I need to extract data from any middle layer. I need it for making comparing images, the idea is that if the model recognizes a cat it would check if that image of a cat matches the previous images of cats.
I have done the following:
model = YOLO("yolov8s")
del model.model.model[-1]
This way I am deleting the final layer, but I can't extract data from it. When I call the predict method I get the following:
File "\Lib\site-packages\ultralytics\utils\ops.py", line 219, in non_max_suppression
x = x[xc[xi]] # confidence
~^^^^^^^^
IndexError: The shape of the mask [12, 20] at index 0 does not match the shape of the indexed tensor [512, 20, 12] at index 0
What can I do differently to get the data? It would be better not create a model and delete the final layer( or x amount) because I still need the final result.

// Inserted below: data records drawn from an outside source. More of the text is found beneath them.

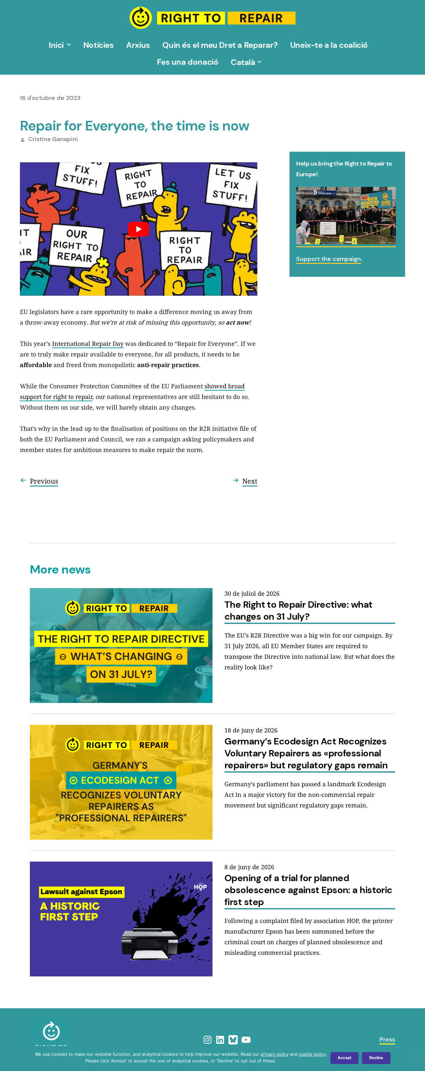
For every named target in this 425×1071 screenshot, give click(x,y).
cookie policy (312, 1054)
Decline (376, 1057)
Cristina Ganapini (53, 139)
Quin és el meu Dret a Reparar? (220, 45)
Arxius (138, 45)
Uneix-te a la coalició (329, 45)
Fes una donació (187, 62)
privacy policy (275, 1054)
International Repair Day (88, 343)
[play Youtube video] (138, 229)
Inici (56, 45)
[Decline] (416, 1058)
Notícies (98, 45)
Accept (344, 1057)
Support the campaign (328, 259)
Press (387, 1039)
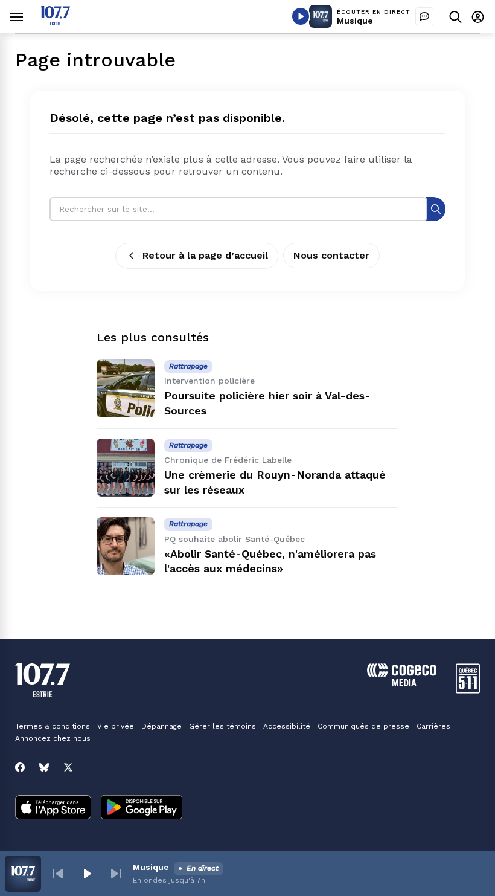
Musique (355, 20)
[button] (58, 874)
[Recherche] (436, 209)
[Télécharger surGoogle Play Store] (141, 808)
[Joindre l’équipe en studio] (424, 16)
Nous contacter (331, 255)
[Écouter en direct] (300, 16)
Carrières (433, 726)
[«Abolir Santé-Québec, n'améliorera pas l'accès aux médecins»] (126, 546)
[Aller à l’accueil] (55, 22)
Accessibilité (286, 726)
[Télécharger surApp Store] (53, 808)
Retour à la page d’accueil (205, 255)
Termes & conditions (52, 726)
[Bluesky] (44, 767)
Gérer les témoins (222, 726)
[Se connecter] (477, 16)
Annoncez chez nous (53, 738)
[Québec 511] (468, 690)
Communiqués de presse (363, 726)
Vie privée (115, 726)
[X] (68, 767)
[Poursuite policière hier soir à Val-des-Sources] (126, 388)
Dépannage (161, 726)
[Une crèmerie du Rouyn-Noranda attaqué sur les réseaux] (126, 468)
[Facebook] (20, 767)
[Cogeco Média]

The only way I found to do this is to modify the Detect class. I added a callback function.
def modifyDetectClass():
Detect.callback = None
def forward(self, x):
shape = x[0].shape
for i in range(self.nl):
x[i] = torch.cat((self.cv2[i](x[i]), self.cv3[i](x[i])), 1)
if self.training:
return x
elif self.dynamic or self.shape != shape:
self.anchors, self.strides = (x.transpose(0, 1) for x in make_anchors(x, self.stride, 0.5))
self.shape = shape
x_cat = torch.cat([xi.view(shape[0], self.no, -1) for xi in x], 2)
if self.export and self.format in ('saved_model', 'pb', 'tflite', 'edgetpu', 'tfjs'):
box = x_cat[:, :self.reg_max * 4]
cls = x_cat[:, self.reg_max * 4:]
else:
box, cls = x_cat.split((self.reg_max * 4, self.nc), 1)
dbox = dist2bbox(self.dfl(box), self.anchors.unsqueeze(0), xywh=True, dim=1) * self.strides
if self.export and self.format in ('tflite', 'edgetpu'):
img_h = shape[2] * self.stride[0]
img_w = shape[3] * self.stride[0]
img_size = torch.tensor([img_w, img_h, img_w, img_h], device=dbox.device).reshape(1, 4, 1)
dbox /= img_size
y = torch.cat((dbox, cls.sigmoid()), 1)
# Added code for intermediate data extraction
if Detect.callback is not None:
Detect.callback(x[1])
Detect.callback = None
#
return y if self.export else (y, x)
Detect.forward = forward
return
And every time before you call the model add the callback function. Example:
self.value = None
def setValue(x : any):
self.value = x
Detect.callback = setValue
self.model.predict(img, verbose=False)
But to get the vectors of same size you need to resize the image to a constant size(512,512).